(Stored items from a collection)
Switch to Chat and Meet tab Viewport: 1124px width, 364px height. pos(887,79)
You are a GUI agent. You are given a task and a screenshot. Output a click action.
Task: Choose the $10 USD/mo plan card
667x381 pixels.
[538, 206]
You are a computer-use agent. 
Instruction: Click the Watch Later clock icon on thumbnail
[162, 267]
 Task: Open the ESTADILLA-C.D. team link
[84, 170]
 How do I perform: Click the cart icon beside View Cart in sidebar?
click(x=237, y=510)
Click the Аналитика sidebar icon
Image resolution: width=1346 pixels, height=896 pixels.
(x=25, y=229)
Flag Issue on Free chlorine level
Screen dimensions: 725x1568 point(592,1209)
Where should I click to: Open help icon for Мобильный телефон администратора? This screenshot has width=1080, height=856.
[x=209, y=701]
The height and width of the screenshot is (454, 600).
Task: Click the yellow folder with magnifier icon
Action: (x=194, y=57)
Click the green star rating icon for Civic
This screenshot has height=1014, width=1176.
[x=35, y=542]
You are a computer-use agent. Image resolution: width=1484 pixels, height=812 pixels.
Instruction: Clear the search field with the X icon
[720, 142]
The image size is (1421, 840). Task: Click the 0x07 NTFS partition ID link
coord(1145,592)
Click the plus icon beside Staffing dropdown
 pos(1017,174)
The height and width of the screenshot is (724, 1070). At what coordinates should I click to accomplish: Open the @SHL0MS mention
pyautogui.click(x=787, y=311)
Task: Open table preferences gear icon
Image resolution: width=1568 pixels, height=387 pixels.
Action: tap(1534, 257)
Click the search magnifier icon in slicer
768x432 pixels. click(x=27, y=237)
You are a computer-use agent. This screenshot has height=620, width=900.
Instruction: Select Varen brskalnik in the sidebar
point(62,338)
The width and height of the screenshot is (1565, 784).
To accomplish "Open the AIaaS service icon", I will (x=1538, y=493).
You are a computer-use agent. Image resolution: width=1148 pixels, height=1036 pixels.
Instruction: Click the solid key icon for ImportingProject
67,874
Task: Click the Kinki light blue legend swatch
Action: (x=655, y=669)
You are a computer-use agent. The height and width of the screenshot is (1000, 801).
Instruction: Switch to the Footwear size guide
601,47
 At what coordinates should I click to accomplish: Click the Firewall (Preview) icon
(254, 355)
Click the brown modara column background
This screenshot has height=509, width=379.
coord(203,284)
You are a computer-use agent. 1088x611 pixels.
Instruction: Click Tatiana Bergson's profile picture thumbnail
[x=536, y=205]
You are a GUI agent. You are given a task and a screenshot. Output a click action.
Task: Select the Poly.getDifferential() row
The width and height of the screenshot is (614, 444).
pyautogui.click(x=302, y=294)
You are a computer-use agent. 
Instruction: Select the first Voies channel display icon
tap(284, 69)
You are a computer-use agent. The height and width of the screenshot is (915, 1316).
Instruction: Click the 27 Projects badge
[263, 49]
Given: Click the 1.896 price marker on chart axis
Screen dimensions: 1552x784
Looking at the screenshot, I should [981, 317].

TASK DIRECTIONS
Would you output every entry exactly as it was written?

RESPONSE TO THE EXERCISE
Switch to Chat and Meet tab Viewport: 1124px width, 364px height. pos(887,79)
You are a GUI agent. You are given a task and a screenshot. Output a click action.
Task: Choose the $10 USD/mo plan card
667x381 pixels.
[538, 206]
You are a computer-use agent. 
Instruction: Click the Watch Later clock icon on thumbnail
[162, 267]
 Task: Open the ESTADILLA-C.D. team link
[84, 170]
 How do I perform: Click the cart icon beside View Cart in sidebar?
click(x=237, y=510)
Click the Аналитика sidebar icon
Image resolution: width=1346 pixels, height=896 pixels.
(x=25, y=229)
Flag Issue on Free chlorine level
Screen dimensions: 725x1568 point(592,1209)
Where should I click to: Open help icon for Мобильный телефон администратора? This screenshot has width=1080, height=856.
[x=209, y=701]
The height and width of the screenshot is (454, 600).
Task: Click the yellow folder with magnifier icon
Action: (x=194, y=57)
Click the green star rating icon for Civic
This screenshot has height=1014, width=1176.
[x=35, y=542]
You are a computer-use agent. Image resolution: width=1484 pixels, height=812 pixels.
Instruction: Clear the search field with the X icon
[720, 142]
The image size is (1421, 840). Task: Click the 0x07 NTFS partition ID link
coord(1145,592)
Click the plus icon beside Staffing dropdown
 pos(1017,174)
The height and width of the screenshot is (724, 1070). At what coordinates should I click to accomplish: Open the @SHL0MS mention
pyautogui.click(x=787, y=311)
Task: Open table preferences gear icon
Image resolution: width=1568 pixels, height=387 pixels.
Action: tap(1534, 257)
Click the search magnifier icon in slicer
768x432 pixels. click(x=27, y=237)
You are a computer-use agent. This screenshot has height=620, width=900.
Instruction: Select Varen brskalnik in the sidebar
point(62,338)
The width and height of the screenshot is (1565, 784).
To accomplish "Open the AIaaS service icon", I will (x=1538, y=493).
You are a computer-use agent. Image resolution: width=1148 pixels, height=1036 pixels.
Instruction: Click the solid key icon for ImportingProject
67,874
Task: Click the Kinki light blue legend swatch
Action: (x=655, y=669)
You are a computer-use agent. The height and width of the screenshot is (1000, 801).
Instruction: Switch to the Footwear size guide
601,47
 At what coordinates should I click to accomplish: Click the Firewall (Preview) icon
(254, 355)
Click the brown modara column background
This screenshot has height=509, width=379.
coord(203,284)
You are a computer-use agent. 1088x611 pixels.
Instruction: Click Tatiana Bergson's profile picture thumbnail
[x=536, y=205]
You are a GUI agent. You are given a task and a screenshot. Output a click action.
Task: Select the Poly.getDifferential() row
The width and height of the screenshot is (614, 444).
pyautogui.click(x=302, y=294)
You are a computer-use agent. 
Instruction: Select the first Voies channel display icon
tap(284, 69)
You are a computer-use agent. The height and width of the screenshot is (915, 1316).
Instruction: Click the 27 Projects badge
[263, 49]
Given: Click the 1.896 price marker on chart axis
Screen dimensions: 1552x784
Looking at the screenshot, I should [981, 317].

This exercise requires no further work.